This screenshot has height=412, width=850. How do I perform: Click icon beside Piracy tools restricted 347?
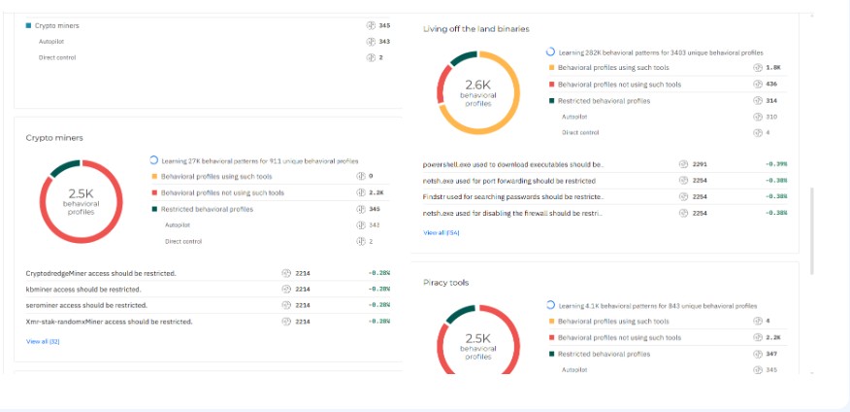758,354
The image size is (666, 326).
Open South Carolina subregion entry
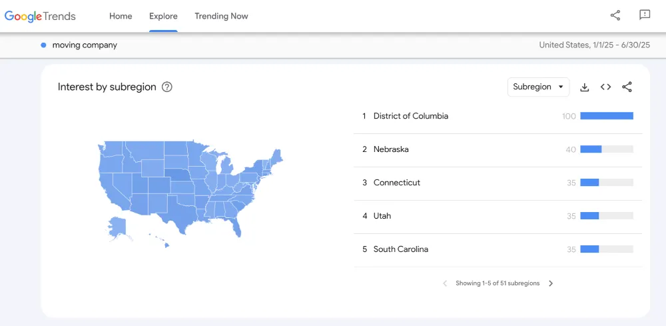tap(498, 249)
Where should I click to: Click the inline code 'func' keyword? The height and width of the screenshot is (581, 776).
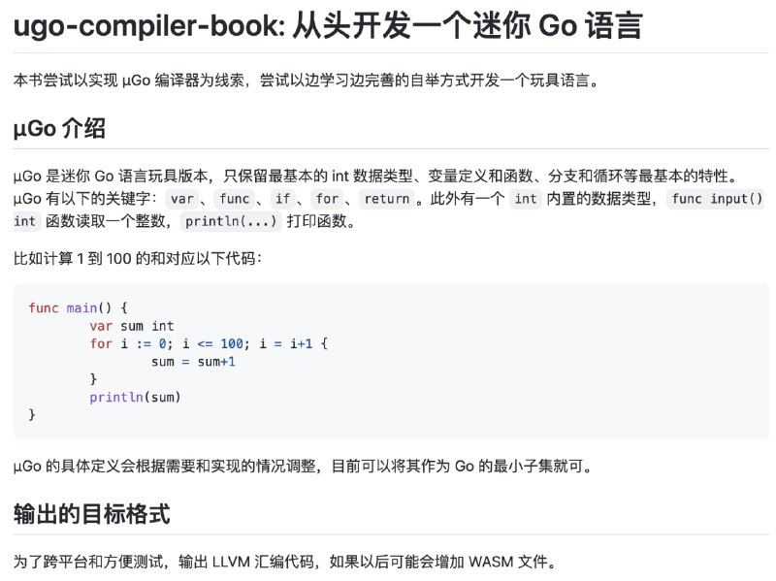[x=234, y=199]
= = =
Would you give again, exactly as written, the lines from the one containing "Open South Carolina subregion entry" through the end of the records, with no pictures and no other lines?

Open South Carolina subregion entry
tap(498, 249)
Where should I click to: Click the inline code 'func' keyword? The height and width of the screenshot is (581, 776).
[x=234, y=199]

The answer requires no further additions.